So we all remember P.T right? Well strap your big boy balls on, because Visage just took it to a new level.

Visage, French for face I believe – Eoast me if I’m wrong, I don’t care… But you can’t deny that Visage is P.T on steroids of an otherworldly sort. It’s like the Conjuring, only you’re living it yourself, rather than watching it on a TV. It’s a masterpiece of sheer, skin crawling, nope inducing, shriek uttering, heart pounding horror. But what is Visage exactly?

Well, let’s step back a bit. Visage is currently an early access ongoing project, currently with two chapters available – the second having released earlier this year – and is an insanely photorealistic game in terms of graphics, lighting and animation. Half the time I was unable to tell if what I was looking at was real or a videogame. The opening to the game sets the tone, taking the point of view of a clearly inebriated man, sat in a dark room, loading bullets slowly into a rather large gun… Whilst you can clearly see a woman tied to a chair out of the corner of your eye. Once he’s done loading the gun, he stands up and proceeds to shoot his wife, son, and young daughter, in the head, before blowing his own brains out.

Bang, cut to black, big bold letters, VISAGE. That’s your official welcome to the game. That’s the greeting you get, the cold open as it were. From there, you wake up in an empty, tiled room, and as you proceed to peel yourself off the floor, it sounds viscerally as if half your bones are broken and someone has glued you to the floor with craft paste. Now it’s up to you to explore what is only describable as a mansion of a house. It’s night time, it’s dark, and half the house is locked or under renovation. Lights don’t work, the house is a labyrinth of stairs and hallways. Gaudy couches, vintage lamps, and a bathroom overflowing with various pill bottles. This house is simultaneously your prison and your game landscape.

The objective is to collect three items, each one pertaining to three people, assumedly family members of some sort, or people who lived in the house prior. Chapter one is all about a little girl, and goes through your standard paranormal horror flicks clichés. Lights fluttering, doors creaking open, shadows down long halls, children’s drawing on the walls… A demonic presence knocking on the damn bedroom wall! Said little girl also stalks about sometimes to give you a good scare, second to none only to that lady from P.T but ten times worse, because… Well… She’s a little possessed girl. No thank you.

As you progress through her story, you get drawn into flashbacks and otherworldly pocket dimensions, filled with pulse poundingly amazing sound design. You don’t get any flashlight either, just a lighter, some candles and the flash of an expensive looking camera… Which, if I may pause for a bit, is a mechanic I have not seen since Cry of Fear. It works wonderfully well, given how dark some areas of the house are. It sets you on edge and keeps you on your toes constantly, and the second chapter does well to make itself distinct from the first.

### Directives
(1) Answer these from the Visage review:
(a) How many chapters of the game are currently available?
(b) Whom is chapter one about?
(c) What does the player get in place of a flashlight?
(2) Reproduce the part of the Visage review that opens with the words containing "The objective is" and closes with "No thank you.".
(3) Carry the Visage review on past its last sentence.
The lines that come next are separate material, unrelated to the Visage review.

### Provided data
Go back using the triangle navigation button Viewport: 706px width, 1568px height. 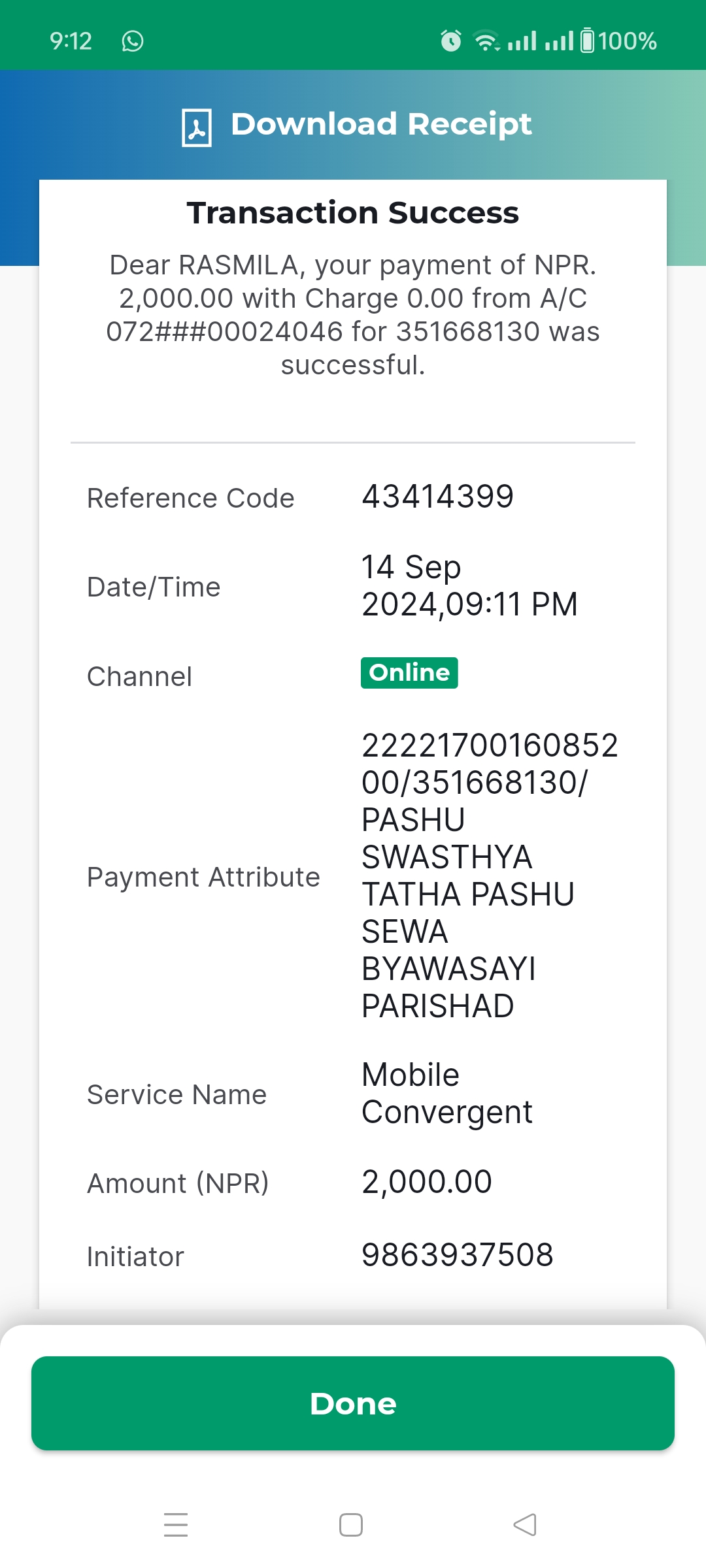tap(525, 1525)
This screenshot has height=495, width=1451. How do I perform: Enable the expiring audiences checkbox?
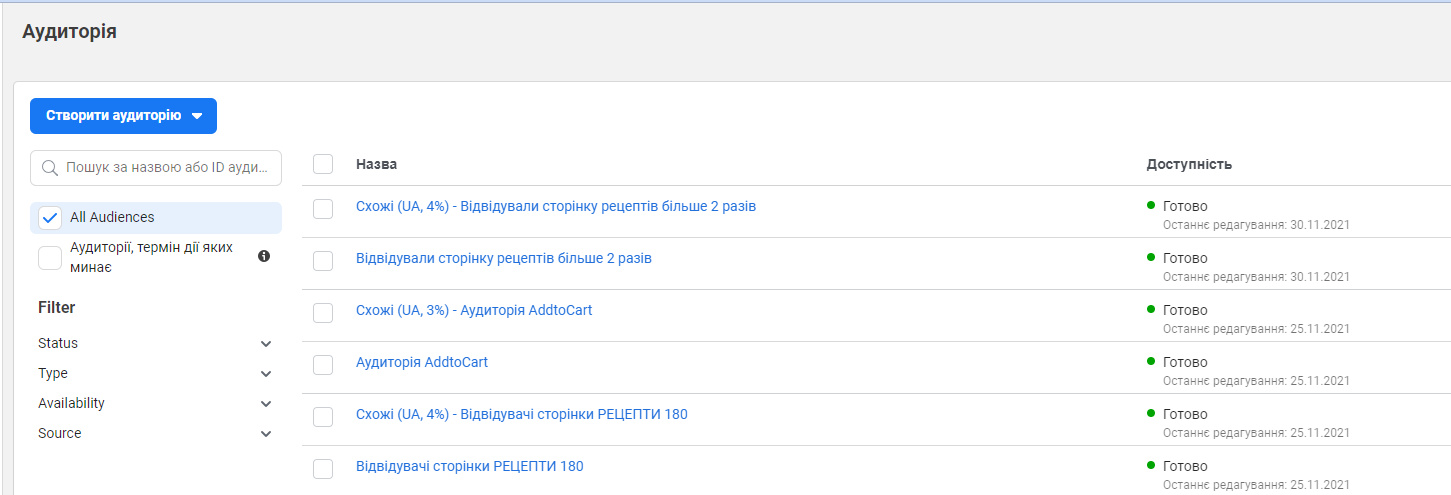[x=50, y=258]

### Task-by-task answers
(1)
(a) Two.
(b) A little girl.
(c) A lighter, some candles and the flash of an expensive-looking camera.

(2)
The objective is to collect three items, each one pertaining to three people, assumedly family members of some sort, or people who lived in the house prior. Chapter one is all about a little girl, and goes through your standard paranormal horror flicks clichés. Lights fluttering, doors creaking open, shadows down long halls, children’s drawing on the walls… A demonic presence knocking on the damn bedroom wall! Said little girl also stalks about sometimes to give you a good scare, second to none only to that lady from P.T but ten times worse, because… Well… She’s a little possessed girl. No thank you.

(3)
Playing up the supernatural overtone with mirrors placed all around, leading to various environments with self-contained puzzles and rules; every door you open, every room you enter, it’s something new. Progress makes you tense up because it means something new, something unfamiliar. It’s amazing at instilling that lingering sense of paranoia that just buzzes around your head like a fly. The house is excruciatingly detailed, sound design is subtle and well crafted. There are no swells of orchestra whenever a door slams. No violin flutters when a light goes out. In fact, there’s zero ambient music at all, which only makes things all the more unsettling. You stumble around the corner, flash your camera down a dark hall and, there it is, naked grandma or little possessed nightmare girl, or Mr ‘hey hold this knife for me’. They’re just there. No dramatic music, just you, a dark hallway, and the faint sound of rain. It’s as we like to say, a hallway of nope.

It’s a masterfully crafted game that is well worth the looksee, and it’s only in alpha! With one more chapter at the least to go, and a good amount of polish, Visage is not something you want to miss. There’s even plans to have it ported to VR! That being said I must address the inventory system. It needs work; it’s clunky, and difficult to use efficiently or quickly. Some things are also not explained well, such as the use of candles, but I hope that will be quickly fixed with the release of the next chapter.

Being developed by SadSquare Studio, with writing being done by Victoria Suchanek, and sound design by Jonathan Wachoru, this 2018 release is more than deserving of a 10/10 in my opinion.

10 / 10

Become a Patron!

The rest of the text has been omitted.